A lógica da incomensurabilidade interpreta mal cada um desses pontos. Ela trata a privacidade e a saúde pública como bens sociais mutuamente exclusivos e não como constitutivos. Aceita a perda temporária de privacidade como uma concessão necessária, em vez de se comprometer diretamente com a substância das exceções e dos emaranhados. E subestima a importância de escolhas antecipadas de projeto e ação legislativa para a longa história de privacidade.

Mas talvez a história possa oferecer uma lição encorajadora. Entre meados do século XIX e as primeiras décadas do século XX, a luta contra doenças infecciosas nos Estados Unidos tornou-se um esforço em nível nacional que vinculava as autoridades municipais de saúde aos Conselhos Estaduais de Saúde e a um Serviço Público de Saúde federal.

Uma tarefa importante dessa burocracia em expansão foi a contenção de doenças como tuberculose, cólera e varíola. Não foi uma tarefa fácil: em 1900, a tuberculose ainda era uma das causas mais comuns de morte nos Estados Unidos, onde cerca de um em cada quarenta moradores urbanos morreu de doenças infecciosas.

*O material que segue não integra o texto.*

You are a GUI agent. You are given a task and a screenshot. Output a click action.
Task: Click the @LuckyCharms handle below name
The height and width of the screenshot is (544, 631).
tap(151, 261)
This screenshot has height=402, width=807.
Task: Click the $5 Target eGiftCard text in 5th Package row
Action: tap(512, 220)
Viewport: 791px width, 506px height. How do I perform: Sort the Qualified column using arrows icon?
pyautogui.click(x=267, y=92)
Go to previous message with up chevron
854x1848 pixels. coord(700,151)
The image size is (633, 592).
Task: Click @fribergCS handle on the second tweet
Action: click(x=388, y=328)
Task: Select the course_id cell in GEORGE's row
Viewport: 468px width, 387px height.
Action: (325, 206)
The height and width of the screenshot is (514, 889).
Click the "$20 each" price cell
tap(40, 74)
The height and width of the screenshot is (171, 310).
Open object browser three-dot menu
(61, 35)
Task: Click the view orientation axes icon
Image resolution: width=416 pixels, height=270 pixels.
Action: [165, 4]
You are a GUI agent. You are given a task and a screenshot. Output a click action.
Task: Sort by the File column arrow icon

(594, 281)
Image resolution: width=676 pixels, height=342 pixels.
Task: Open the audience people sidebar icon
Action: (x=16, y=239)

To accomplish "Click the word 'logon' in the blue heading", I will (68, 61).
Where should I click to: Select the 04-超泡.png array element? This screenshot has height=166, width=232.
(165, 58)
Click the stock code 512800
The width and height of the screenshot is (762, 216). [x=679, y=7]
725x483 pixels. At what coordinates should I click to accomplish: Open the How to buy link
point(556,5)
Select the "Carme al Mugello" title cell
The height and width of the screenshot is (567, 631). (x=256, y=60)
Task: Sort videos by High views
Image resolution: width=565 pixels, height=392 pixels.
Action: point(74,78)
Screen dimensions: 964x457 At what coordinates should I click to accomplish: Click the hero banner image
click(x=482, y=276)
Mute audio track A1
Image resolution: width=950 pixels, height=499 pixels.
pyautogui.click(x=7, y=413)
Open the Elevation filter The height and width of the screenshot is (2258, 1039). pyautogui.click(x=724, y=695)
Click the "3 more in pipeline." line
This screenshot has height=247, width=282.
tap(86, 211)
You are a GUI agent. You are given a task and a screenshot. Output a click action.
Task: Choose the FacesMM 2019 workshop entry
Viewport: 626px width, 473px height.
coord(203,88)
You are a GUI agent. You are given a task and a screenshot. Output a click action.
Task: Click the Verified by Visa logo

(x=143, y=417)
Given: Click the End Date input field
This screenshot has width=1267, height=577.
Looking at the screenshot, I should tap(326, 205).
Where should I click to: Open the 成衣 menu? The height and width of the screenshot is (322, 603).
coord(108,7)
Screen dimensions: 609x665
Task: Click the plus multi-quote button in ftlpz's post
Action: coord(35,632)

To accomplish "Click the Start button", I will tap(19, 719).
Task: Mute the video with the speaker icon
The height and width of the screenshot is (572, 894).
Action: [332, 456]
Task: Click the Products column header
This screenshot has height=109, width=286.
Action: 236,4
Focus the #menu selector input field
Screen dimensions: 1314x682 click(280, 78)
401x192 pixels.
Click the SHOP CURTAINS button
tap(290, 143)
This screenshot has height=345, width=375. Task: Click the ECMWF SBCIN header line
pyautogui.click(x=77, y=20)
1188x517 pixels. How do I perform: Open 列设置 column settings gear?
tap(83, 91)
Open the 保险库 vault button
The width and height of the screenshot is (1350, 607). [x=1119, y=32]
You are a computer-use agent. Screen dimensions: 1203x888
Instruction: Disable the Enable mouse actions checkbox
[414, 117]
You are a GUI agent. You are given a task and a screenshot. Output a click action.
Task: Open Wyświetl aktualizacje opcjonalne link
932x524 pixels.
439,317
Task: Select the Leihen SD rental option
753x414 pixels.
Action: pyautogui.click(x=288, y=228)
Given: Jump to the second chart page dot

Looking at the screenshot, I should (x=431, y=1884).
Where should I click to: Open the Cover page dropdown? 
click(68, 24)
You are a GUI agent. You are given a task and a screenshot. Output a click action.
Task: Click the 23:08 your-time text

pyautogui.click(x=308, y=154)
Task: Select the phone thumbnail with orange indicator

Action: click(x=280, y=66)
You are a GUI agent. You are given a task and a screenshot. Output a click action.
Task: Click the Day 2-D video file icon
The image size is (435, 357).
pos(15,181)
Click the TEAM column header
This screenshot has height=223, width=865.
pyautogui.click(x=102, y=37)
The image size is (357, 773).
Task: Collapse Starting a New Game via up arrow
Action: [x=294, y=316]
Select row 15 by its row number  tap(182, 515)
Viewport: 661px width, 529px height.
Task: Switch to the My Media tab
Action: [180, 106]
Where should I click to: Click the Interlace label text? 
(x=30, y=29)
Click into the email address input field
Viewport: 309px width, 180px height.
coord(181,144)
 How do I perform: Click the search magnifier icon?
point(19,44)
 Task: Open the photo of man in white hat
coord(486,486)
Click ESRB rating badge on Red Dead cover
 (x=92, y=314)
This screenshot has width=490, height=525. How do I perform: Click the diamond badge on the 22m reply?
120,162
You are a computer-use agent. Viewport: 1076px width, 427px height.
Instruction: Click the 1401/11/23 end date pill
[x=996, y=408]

Assim, as cidades estabeleceram "forças policiais de saúde" para combater doenças infecciosas através de um policiamento comunitário mais rigoroso e se voltaram para a aplicação da lei para ajudar nas tarefas de saúde pública. A apresentação de estatísticas vitais e surtos de doenças infecciosas foi normalizada, permitindo maior precisão estatística e intervenções específicas.

A "saúde do povo" tornou-se reitor do governo, através da qual se podia julgar e justificar a legalidade do poder do Estado

E a "saúde do povo" tornou-se reitor do governo, através da qual se podia julgar e justificar a legalidade do poder do Estado. Em resumo, o combate às doenças infecciosas deu origem a novas formas de poder do Estado, novas formas de conhecimento sobre indivíduos e populações e novas lógicas de legitimidade do Estado.

Mas isso não matou a privacidade. Durante grande parte do século 20, a proteção da privacidade dos dados médicos aumentou e se tornou mais formalizada, não apesar do combate às doenças infecciosas, mas porque décadas de campanhas de saúde pública ajudaram a reformular a ideia de privacidade médica, que ganhou importância tangível e constituiu uma questão política de destaque.